Die Schweizer Finanzinstitute müssen ein sie existenziell bedrohendes Problem lösen, das in ihrer Vergangenheit liegt. In erster Linie die USA, aber auch die meisten europäischen Staaten, von Asien, Indien und der gesamten Dritten Welt ganz zu schweigen, wollen rückwirkend einen Ablasshandel für die Beherbergung von unversteuerten Vermögen.
Logischer Unsinn
Lassen wir moralische oder ethische Moralkeulen mal beiseite und halten eine einfache Tatsache fest: Vergangene Taten oder Untaten müssen, wenn es die Machtverhältnisse gebieten, mit die Vergangenheit betreffenden Massnahmen gebüsst werden. Das ist eine an Trivialität kaum zu überbietende Feststellung. Allerdings nur ausserhalb von Banker- und Bundesratskreisen.
Stellen wir uns vor, dass ein ertappter Übeltäter sagt: "Okay, ich verspreche, dass ich es nie wieder tun werde, das hilft doch bei der Erledigung des Falls ungemein." Das wäre lachhaft. Aber genau das ist der Kern der vom Bundesrat verkündeten Weissgeldstrategie. Wobei es natürlich noch viel schlimmer ist. Denn wenn der ertappte Gauner nun gefragt würde, welche Garantien er dafür anbieten kann, dass er nicht zum Wiederholungstäter wird, wäre seine Antwort, nach bundesrätlicher Logik: "Ich lasse meine Kunden einen Zettel unterschreiben, dass sie mich nicht mehr dazu verleiten werden, neue Untaten zu begehen." - Ein solches Szenario eignet sich vielleicht dafür, bei einem Bühnenschwank ein paar Lacher aus dem Publikum zu kitzeln.
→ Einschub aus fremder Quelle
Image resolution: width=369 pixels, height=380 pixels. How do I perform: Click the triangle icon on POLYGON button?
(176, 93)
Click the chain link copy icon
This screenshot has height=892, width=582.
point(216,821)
Aber kann das im Ernst Regierungspolitik sein?
Die Zwickmühle
Was würde denn diese als Weisheit letzter Schluss vorgestellte Weissgeldstrategie genau beinhalten? Ein Bankkunde versichert seinem Schweizer Banker mit treuem Augenaufschlag und einer Unterschrift, dass das Geld, das er gerne in den Tresor stecken möchte oder bereits deponiert hat, ordnungsgemäss versteuert sei.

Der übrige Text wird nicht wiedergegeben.